Items from a dataset:
____
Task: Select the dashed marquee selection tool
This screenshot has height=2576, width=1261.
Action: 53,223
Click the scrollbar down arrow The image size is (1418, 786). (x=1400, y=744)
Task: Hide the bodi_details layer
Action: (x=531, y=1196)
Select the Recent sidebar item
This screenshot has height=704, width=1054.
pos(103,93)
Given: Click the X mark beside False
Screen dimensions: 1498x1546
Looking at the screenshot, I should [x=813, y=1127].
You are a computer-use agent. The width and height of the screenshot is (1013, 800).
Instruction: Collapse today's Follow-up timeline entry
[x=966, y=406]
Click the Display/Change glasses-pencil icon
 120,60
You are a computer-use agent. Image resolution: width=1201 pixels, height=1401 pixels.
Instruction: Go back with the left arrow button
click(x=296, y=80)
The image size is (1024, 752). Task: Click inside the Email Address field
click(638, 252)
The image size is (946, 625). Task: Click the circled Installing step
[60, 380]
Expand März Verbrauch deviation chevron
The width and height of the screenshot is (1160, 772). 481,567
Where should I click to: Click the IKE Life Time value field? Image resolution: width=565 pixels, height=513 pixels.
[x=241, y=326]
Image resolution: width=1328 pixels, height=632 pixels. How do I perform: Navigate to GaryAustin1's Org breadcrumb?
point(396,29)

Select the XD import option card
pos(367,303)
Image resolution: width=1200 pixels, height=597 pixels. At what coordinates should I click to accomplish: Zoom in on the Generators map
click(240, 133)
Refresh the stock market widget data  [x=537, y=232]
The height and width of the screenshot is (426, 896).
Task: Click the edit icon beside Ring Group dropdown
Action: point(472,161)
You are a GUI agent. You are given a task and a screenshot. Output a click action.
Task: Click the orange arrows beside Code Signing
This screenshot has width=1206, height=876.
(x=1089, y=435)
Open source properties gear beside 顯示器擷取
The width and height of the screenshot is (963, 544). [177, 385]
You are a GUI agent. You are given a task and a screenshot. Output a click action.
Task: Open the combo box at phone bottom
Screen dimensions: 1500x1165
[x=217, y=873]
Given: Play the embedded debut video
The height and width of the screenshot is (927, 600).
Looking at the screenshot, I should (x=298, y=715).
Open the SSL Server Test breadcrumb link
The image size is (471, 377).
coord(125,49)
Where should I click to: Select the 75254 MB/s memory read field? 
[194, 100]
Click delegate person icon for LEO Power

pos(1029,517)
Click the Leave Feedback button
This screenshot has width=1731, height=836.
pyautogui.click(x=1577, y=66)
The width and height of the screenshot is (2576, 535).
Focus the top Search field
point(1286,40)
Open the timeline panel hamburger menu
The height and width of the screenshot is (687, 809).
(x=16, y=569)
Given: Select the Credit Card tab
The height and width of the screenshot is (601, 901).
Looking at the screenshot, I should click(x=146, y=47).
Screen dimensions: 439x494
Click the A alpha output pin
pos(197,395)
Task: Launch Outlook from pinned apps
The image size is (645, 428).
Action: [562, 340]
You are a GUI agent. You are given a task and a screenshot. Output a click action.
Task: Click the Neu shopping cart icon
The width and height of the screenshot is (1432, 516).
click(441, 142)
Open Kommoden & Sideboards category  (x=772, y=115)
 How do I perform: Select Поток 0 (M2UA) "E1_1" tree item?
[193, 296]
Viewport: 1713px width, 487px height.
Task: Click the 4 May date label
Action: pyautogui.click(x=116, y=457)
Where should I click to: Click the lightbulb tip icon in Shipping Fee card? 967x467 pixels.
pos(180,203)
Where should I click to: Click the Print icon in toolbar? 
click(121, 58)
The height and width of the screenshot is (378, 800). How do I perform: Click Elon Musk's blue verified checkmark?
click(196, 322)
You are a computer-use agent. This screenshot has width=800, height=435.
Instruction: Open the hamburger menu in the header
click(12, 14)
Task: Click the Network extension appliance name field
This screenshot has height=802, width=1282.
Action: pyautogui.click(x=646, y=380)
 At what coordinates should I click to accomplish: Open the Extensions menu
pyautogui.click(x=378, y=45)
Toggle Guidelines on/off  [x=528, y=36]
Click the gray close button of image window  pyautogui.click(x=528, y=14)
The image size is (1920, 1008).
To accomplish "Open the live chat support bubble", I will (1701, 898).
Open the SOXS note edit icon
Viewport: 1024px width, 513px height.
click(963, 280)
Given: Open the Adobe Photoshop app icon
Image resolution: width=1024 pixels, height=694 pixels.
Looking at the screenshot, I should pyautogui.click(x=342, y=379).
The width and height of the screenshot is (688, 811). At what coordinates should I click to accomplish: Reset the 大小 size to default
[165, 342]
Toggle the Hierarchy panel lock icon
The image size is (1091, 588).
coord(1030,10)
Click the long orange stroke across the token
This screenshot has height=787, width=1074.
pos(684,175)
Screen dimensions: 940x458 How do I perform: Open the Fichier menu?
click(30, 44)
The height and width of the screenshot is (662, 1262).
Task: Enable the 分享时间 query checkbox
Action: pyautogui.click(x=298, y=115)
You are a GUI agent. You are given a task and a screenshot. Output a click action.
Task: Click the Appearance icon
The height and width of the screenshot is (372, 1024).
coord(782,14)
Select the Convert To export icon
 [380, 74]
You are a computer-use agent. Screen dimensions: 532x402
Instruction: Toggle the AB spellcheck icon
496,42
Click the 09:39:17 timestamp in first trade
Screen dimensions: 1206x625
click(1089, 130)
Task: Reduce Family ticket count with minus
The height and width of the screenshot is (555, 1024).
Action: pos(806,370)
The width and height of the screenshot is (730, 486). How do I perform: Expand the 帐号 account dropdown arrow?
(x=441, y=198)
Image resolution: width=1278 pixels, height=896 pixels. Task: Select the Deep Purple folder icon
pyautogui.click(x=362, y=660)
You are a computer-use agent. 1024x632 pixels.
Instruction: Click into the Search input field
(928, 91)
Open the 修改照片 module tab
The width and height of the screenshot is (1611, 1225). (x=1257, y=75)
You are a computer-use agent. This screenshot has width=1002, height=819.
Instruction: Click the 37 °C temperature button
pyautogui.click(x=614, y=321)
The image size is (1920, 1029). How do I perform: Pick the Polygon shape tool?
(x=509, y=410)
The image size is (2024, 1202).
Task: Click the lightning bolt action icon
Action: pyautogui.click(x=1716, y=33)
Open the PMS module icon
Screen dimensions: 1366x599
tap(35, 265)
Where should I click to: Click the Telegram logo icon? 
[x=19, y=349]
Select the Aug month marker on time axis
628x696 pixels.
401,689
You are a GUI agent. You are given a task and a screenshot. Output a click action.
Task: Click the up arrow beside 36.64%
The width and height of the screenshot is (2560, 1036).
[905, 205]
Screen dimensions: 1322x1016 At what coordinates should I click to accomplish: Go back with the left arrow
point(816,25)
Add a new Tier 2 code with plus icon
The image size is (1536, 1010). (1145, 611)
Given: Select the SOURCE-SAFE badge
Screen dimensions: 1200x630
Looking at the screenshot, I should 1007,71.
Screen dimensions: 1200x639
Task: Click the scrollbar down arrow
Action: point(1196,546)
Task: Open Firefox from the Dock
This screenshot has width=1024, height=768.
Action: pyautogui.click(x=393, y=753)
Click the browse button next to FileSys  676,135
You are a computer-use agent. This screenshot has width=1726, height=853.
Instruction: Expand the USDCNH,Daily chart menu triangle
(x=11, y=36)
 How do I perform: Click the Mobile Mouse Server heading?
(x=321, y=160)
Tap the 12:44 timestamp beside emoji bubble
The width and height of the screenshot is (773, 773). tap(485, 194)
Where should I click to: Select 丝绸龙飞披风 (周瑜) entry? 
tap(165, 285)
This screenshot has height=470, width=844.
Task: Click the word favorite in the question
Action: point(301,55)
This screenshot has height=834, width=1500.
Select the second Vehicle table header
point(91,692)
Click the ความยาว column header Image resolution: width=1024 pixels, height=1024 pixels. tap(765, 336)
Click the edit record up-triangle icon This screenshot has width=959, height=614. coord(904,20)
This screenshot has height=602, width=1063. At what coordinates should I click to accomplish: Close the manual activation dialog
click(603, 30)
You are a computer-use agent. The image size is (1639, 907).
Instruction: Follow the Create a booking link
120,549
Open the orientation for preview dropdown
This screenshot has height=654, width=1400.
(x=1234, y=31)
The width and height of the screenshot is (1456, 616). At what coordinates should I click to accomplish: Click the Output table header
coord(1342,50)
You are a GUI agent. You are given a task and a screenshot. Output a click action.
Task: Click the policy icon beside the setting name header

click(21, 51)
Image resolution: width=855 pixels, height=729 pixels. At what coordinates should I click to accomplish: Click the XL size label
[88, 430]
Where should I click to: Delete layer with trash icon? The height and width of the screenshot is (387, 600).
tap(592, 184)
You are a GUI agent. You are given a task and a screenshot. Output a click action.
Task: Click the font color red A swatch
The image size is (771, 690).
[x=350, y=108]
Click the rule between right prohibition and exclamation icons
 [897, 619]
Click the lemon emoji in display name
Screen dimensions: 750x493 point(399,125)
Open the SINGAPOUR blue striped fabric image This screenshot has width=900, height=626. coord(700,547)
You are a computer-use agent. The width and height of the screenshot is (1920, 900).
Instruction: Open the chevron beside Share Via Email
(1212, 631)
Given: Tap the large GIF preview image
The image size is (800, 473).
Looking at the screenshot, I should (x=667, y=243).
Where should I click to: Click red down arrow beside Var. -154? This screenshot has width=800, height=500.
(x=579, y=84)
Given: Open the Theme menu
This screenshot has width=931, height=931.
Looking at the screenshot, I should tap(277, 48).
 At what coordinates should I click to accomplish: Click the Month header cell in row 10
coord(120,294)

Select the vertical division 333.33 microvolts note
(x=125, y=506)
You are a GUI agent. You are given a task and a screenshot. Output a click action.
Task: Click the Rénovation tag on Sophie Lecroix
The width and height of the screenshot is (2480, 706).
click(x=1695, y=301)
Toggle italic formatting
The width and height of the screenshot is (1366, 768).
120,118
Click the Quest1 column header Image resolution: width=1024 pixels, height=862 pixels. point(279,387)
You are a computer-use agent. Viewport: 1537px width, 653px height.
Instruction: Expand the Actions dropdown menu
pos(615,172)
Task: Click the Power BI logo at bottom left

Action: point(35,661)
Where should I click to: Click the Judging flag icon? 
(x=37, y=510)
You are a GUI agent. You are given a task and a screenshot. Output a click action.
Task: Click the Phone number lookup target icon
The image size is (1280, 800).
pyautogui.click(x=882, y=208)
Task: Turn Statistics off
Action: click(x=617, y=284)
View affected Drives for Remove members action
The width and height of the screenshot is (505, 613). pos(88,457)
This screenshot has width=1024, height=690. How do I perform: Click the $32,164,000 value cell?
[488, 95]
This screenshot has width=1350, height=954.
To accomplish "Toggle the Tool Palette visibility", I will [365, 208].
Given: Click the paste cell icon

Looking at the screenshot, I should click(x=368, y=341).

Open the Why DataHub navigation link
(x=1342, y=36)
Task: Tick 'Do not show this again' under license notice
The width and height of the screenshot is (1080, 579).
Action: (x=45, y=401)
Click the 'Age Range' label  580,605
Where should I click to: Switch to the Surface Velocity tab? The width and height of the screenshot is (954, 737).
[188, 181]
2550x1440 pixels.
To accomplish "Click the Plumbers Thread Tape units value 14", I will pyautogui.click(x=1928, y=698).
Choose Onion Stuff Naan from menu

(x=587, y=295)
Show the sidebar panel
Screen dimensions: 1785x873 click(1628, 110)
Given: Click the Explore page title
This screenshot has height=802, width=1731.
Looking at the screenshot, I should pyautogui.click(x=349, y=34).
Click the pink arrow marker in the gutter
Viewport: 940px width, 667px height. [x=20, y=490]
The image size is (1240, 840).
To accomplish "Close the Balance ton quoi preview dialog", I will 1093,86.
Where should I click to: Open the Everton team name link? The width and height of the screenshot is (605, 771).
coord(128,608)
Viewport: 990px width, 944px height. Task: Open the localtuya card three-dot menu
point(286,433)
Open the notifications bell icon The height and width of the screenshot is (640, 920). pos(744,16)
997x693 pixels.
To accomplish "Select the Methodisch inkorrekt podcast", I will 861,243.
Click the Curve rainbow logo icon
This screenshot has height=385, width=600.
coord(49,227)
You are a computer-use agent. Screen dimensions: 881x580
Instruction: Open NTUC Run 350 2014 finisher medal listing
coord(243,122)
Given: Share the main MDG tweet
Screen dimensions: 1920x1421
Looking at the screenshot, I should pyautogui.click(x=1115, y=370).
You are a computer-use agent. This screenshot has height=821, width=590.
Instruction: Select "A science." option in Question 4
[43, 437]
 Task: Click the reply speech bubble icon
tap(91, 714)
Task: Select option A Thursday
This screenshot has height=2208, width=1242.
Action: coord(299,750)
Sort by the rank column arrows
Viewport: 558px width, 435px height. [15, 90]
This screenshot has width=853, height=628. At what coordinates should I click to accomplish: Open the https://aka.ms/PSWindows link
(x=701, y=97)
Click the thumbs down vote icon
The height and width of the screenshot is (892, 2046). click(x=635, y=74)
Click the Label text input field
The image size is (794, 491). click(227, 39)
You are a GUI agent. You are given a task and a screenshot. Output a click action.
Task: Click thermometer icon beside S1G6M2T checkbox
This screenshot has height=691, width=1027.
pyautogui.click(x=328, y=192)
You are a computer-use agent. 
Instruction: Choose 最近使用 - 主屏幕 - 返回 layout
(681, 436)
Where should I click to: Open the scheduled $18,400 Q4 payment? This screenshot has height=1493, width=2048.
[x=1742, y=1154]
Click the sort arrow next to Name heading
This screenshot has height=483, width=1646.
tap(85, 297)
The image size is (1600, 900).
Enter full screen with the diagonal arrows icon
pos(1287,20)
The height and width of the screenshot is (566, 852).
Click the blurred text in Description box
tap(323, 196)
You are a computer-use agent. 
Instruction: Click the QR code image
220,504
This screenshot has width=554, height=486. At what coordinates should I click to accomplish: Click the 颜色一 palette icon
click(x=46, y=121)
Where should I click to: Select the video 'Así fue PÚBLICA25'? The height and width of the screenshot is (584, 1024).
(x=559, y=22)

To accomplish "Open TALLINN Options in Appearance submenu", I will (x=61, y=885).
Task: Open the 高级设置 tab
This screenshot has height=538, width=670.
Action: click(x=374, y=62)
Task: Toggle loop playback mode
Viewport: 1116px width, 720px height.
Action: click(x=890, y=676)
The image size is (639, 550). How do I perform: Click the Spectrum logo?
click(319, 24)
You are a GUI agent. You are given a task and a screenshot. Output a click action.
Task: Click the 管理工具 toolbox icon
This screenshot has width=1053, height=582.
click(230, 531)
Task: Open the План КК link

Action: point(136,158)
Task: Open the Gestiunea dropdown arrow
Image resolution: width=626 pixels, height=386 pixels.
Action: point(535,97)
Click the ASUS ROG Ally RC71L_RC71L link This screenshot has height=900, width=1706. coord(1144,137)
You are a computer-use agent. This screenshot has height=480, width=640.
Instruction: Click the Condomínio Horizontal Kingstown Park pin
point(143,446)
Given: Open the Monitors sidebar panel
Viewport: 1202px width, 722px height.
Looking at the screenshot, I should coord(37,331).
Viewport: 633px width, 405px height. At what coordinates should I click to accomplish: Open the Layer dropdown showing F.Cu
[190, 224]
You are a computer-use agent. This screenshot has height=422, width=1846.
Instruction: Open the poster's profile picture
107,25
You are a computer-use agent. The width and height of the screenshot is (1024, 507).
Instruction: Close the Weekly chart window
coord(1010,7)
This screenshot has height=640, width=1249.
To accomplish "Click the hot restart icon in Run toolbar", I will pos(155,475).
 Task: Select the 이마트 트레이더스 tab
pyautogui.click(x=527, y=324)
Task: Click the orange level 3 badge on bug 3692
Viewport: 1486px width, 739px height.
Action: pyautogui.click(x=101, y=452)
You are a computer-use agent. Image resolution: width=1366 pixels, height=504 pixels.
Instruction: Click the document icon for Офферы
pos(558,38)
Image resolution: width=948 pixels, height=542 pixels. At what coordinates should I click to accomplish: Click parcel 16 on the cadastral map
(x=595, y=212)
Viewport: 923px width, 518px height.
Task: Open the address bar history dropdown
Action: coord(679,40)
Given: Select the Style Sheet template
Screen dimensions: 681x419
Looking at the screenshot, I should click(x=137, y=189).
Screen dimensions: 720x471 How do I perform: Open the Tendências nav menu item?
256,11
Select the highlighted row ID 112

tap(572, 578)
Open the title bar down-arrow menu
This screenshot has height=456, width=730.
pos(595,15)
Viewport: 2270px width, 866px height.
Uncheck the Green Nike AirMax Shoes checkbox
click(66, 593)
____
▶ [TASK DIRECTIONS]:
Copy, please, exactly the lines that start at the first line of the data and end at the line containing "is (1013, 800).", both kept and no others.

▶ [WRITTEN RESPONSE]:
Task: Select the dashed marquee selection tool
This screenshot has height=2576, width=1261.
Action: 53,223
Click the scrollbar down arrow The image size is (1418, 786). (x=1400, y=744)
Task: Hide the bodi_details layer
Action: (x=531, y=1196)
Select the Recent sidebar item
This screenshot has height=704, width=1054.
pos(103,93)
Given: Click the X mark beside False
Screen dimensions: 1498x1546
Looking at the screenshot, I should [x=813, y=1127].
You are a computer-use agent. The width and height of the screenshot is (1013, 800).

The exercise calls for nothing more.